Lehrer Architects, an award-winning Los Angeles practice that’s garnered considerable attention of late for its Monopoly-esque tiny house villages that have sprung up in multiples across the San Fernando Valley, has completed a new project with a similarly playful approach that brings bold colors, geometric patterns, and a sense of community to an overlooked and awkwardly shaped infill site that would otherwise sit unused.
While the transitional housing villages for homeless Angelenos mentioned above are largely (but not exclusively) located in North Hollywood, the firm’s latest candy-colored housing project, the Willowbrook Apartments, can be found in the South L.A. community of the same name. (Located just south of Watts and northwest of Compton, Willowbrook is technically an unincorporated neighborhood of Los Angeles County.) An effort of L.A. County and the nonprofit developer Restore Neighborhoods Los Angeles (RNLA), the Willowbrook Apartments also differs from in that the seven-unit complex doesn’t function as a temporary stepping-stone toward permanent housing. It is permanent housing, earmarked for previously unhoused veterans with disabilities. The supportive housing campus, located on what was once a long-vacant trapezoidal site, is located near a community church and within close proximity to public transit.

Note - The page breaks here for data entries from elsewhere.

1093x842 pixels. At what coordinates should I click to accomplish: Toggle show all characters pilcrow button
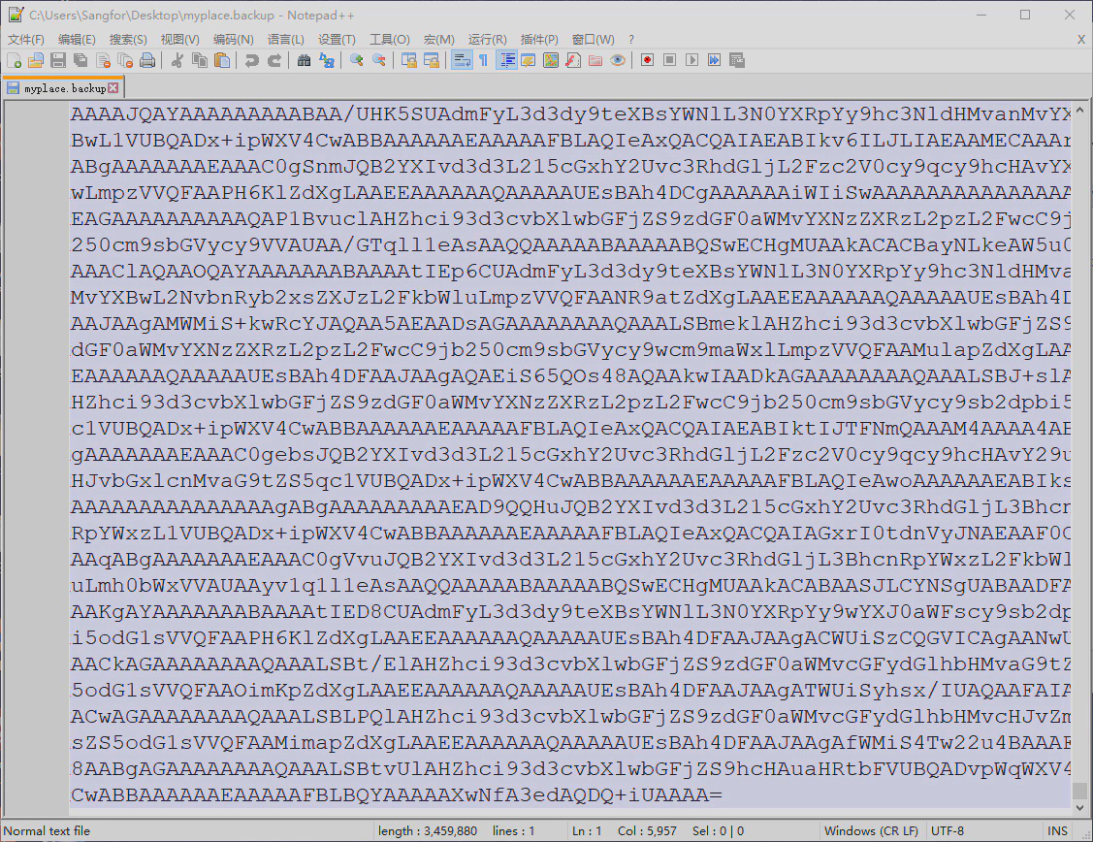(x=482, y=60)
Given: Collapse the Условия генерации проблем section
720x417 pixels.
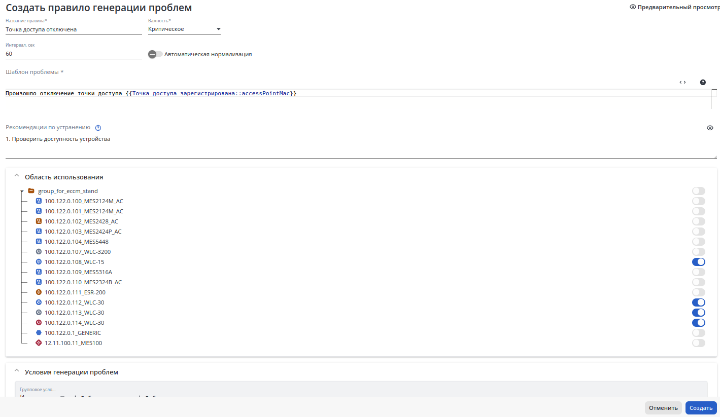Looking at the screenshot, I should (17, 371).
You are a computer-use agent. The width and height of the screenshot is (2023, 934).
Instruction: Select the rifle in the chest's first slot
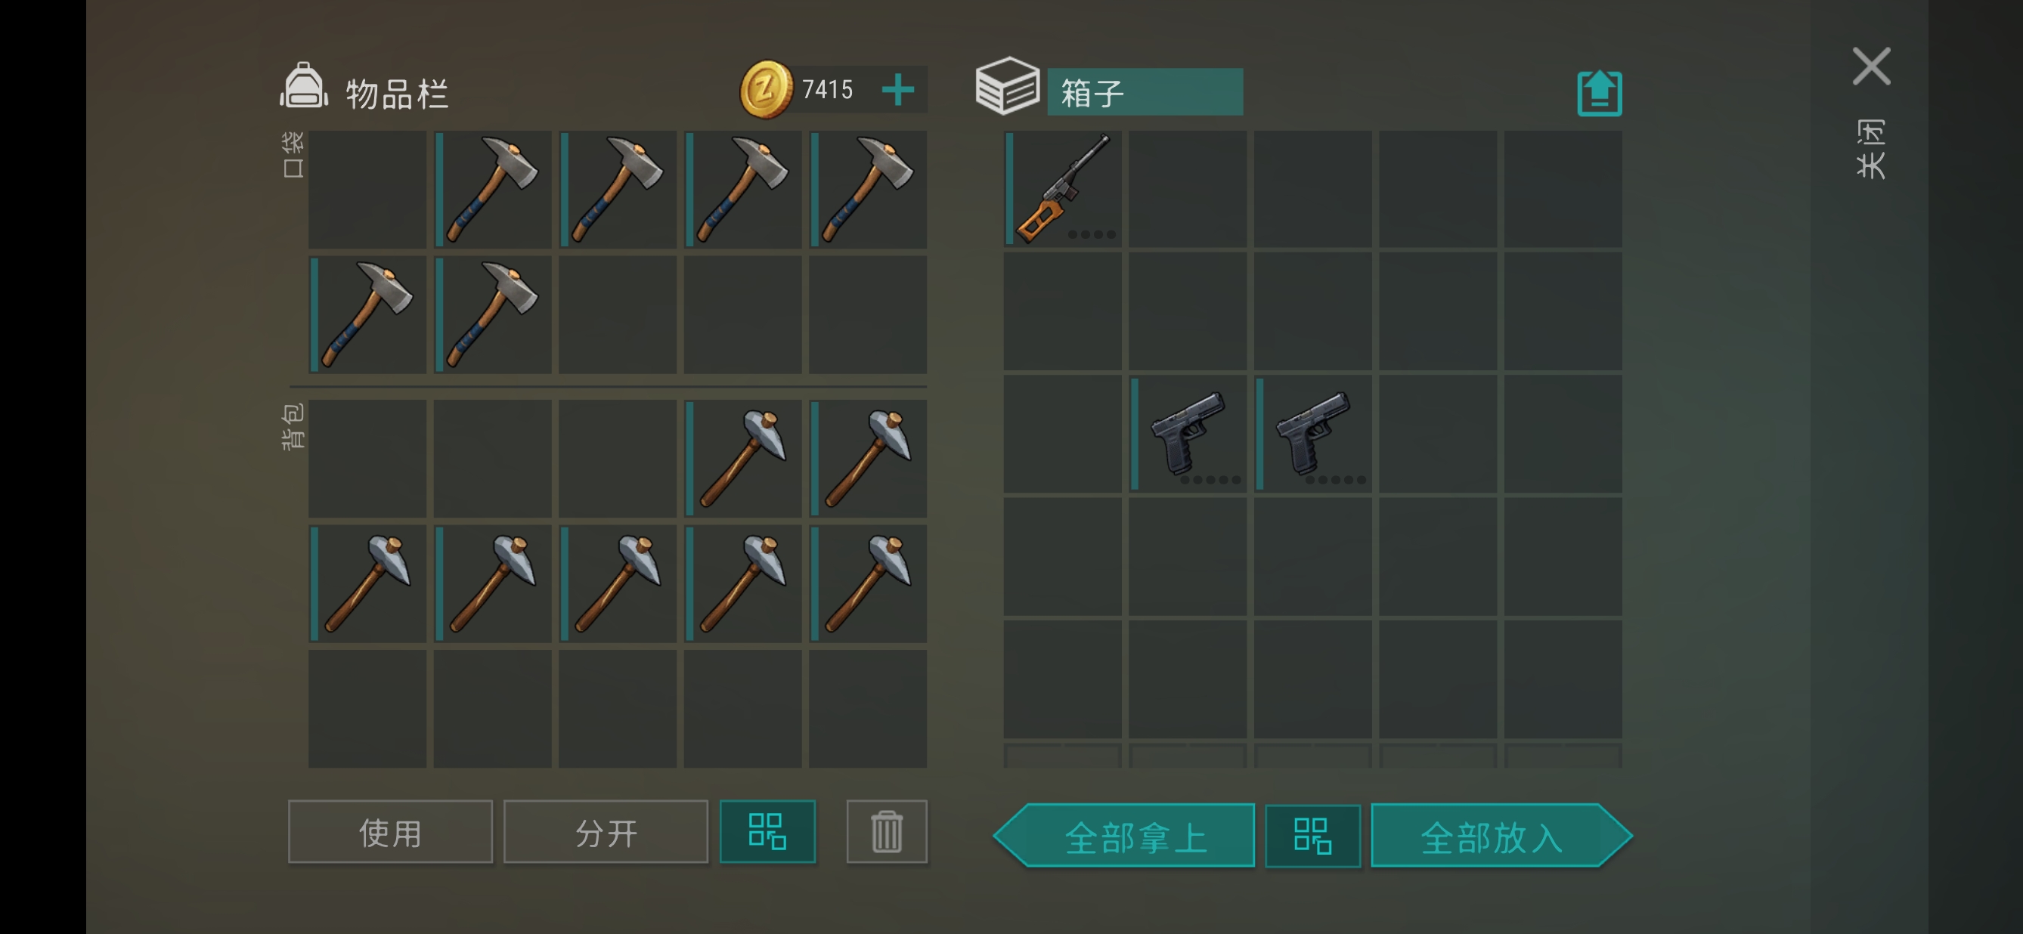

While Lehrer Architects describes the seven units at the Willowbrook as being “micro” in size, the 300-square-foot living spaces, which are mirrored and placed back-to-back to maximize the amount of available space, are considerably larger than the ones found at the tiny house villages helmed by the firm in partnership with the City of Los Angeles Bureau of Engineering. (Those, which again are meant as temporary housing solutions, are a mere 64 square feet.) At the Willowbrook Apartments, each studio dwelling includes a private bathroom, kitchenette, and universal design features. “Whilst petite, the units are designed to have the longest interior view possible as well as the longest counter space possible, and an overall generosity of natural light and exterior view,” the firm explained. “Consolidating the entry closet, pantry, refrigerator, oven and sink next to a large counter, provides an appropriate sense of luxury and expansiveness for the unit and its inhabitant.”

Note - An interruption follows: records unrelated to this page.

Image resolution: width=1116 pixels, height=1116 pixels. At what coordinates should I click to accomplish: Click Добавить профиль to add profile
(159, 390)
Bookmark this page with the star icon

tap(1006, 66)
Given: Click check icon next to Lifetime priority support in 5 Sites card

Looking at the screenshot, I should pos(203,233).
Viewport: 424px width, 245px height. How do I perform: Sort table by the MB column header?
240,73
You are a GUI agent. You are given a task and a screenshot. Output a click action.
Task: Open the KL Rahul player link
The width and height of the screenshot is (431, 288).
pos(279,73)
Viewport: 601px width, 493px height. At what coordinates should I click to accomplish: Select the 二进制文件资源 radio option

The design of the dwellings was based on input from residents of similar housing developments, and are meant as prototypes that can be replicated in future county-helmed affordable housing projects at available infill lots.

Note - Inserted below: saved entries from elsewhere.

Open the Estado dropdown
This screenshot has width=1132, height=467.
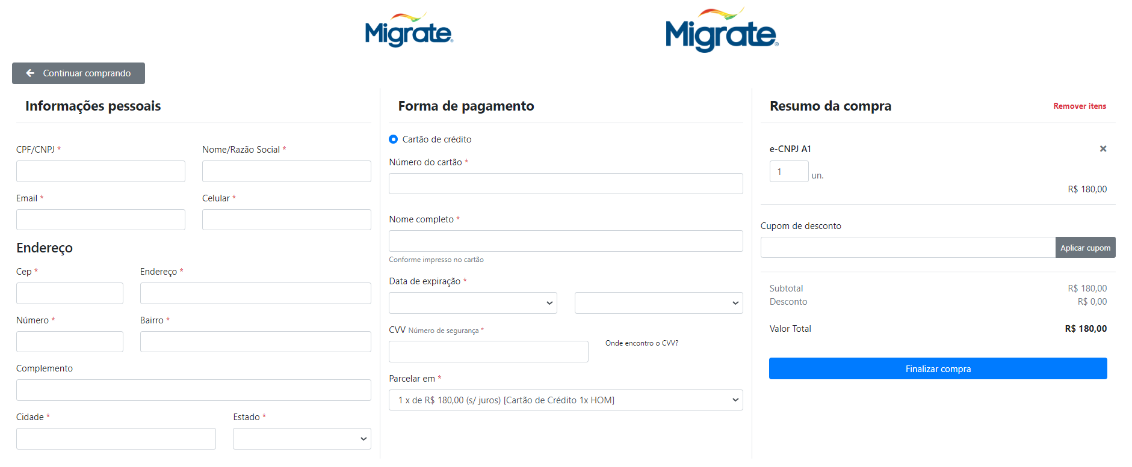pyautogui.click(x=302, y=439)
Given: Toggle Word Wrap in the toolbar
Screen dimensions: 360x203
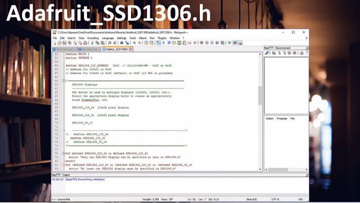Looking at the screenshot, I should [x=159, y=43].
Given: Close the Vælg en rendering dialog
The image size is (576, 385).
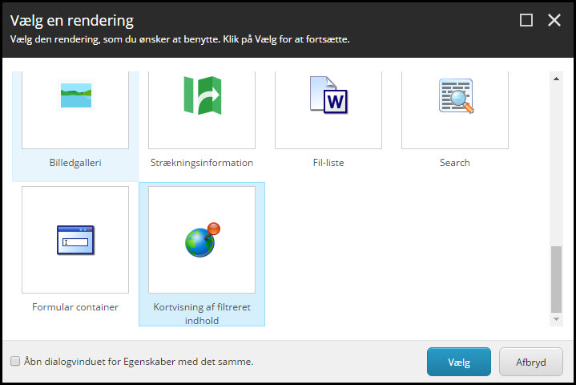Looking at the screenshot, I should point(554,21).

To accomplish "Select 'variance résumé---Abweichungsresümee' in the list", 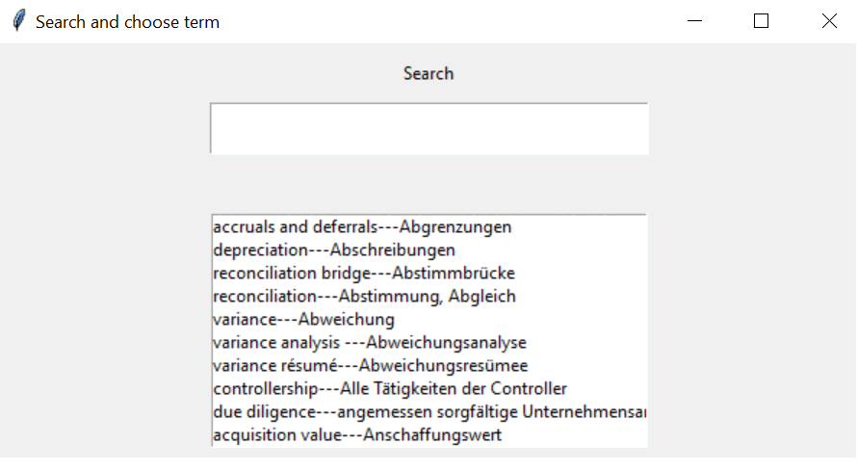I will click(370, 366).
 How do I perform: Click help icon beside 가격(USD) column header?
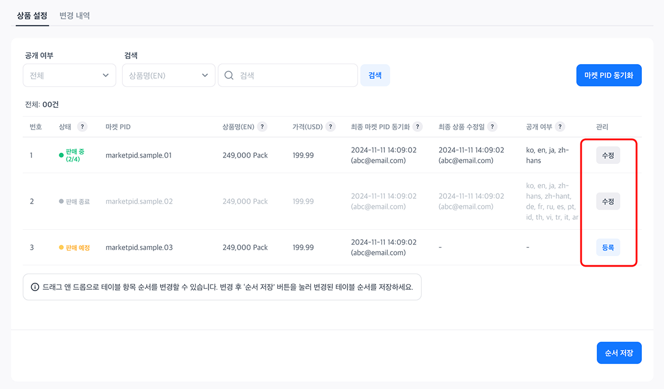point(331,127)
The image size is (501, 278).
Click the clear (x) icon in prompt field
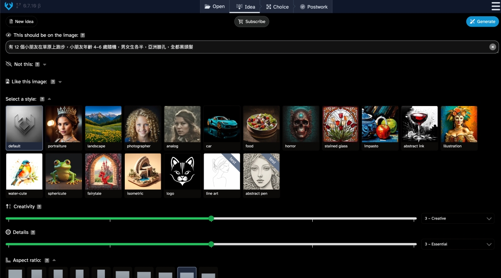(493, 47)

Outdoor communal space anchors the complex, with each two units (save for one of them) sharing an entry patio that flank a larger arrival court. Housed within a taller, slope-roofed structure are a community meeting room, storage space, and offices that come together to form a “coherent urban campus,” the firm explained. A vivid lime green pathway connects the living units and community space. “Each bend and turn in the path provides real or implied mindful pause from the street to the front door, enhancing the separation from the public realm to the private,” the firm explained.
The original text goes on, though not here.